• **Exercise details**: Please output exactly the run of lines that starts at the line with "Choose the Linearity row label" and ends at the last line of the records below.

Dataset entries:
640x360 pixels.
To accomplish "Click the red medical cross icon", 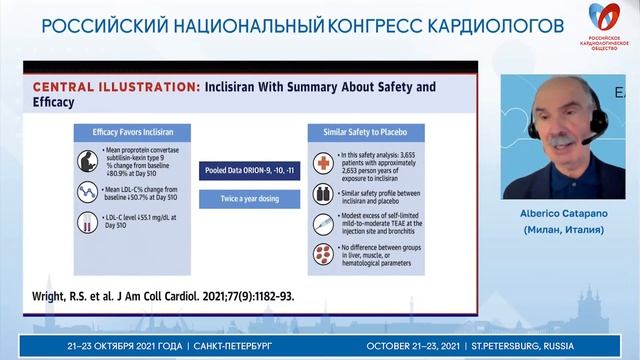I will coord(323,163).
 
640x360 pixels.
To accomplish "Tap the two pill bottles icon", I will coord(323,194).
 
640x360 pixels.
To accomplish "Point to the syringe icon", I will coord(323,224).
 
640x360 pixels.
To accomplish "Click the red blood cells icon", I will coord(323,252).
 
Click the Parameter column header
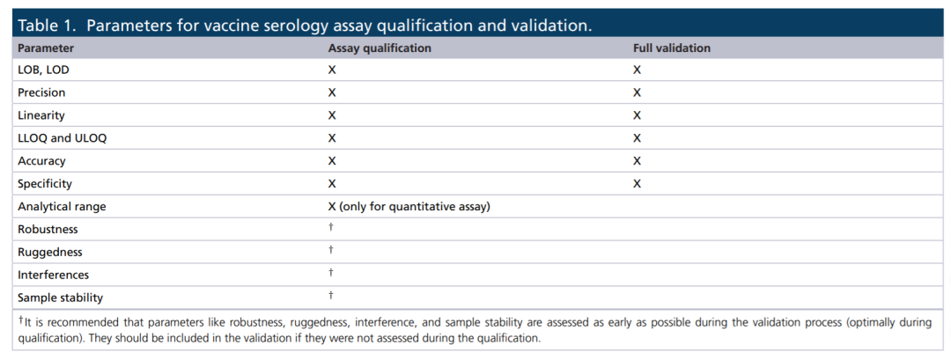[46, 48]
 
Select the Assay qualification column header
[380, 48]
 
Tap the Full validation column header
[671, 48]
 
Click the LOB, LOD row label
[44, 70]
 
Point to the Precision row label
[42, 92]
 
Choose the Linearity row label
[41, 115]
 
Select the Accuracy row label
[42, 161]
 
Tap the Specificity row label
[45, 184]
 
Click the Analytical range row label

• **Worked solution**:
Choose the Linearity row label
[41, 115]
 
Select the Accuracy row label
[42, 161]
 
Tap the Specificity row label
[45, 184]
 
Click the Analytical range row label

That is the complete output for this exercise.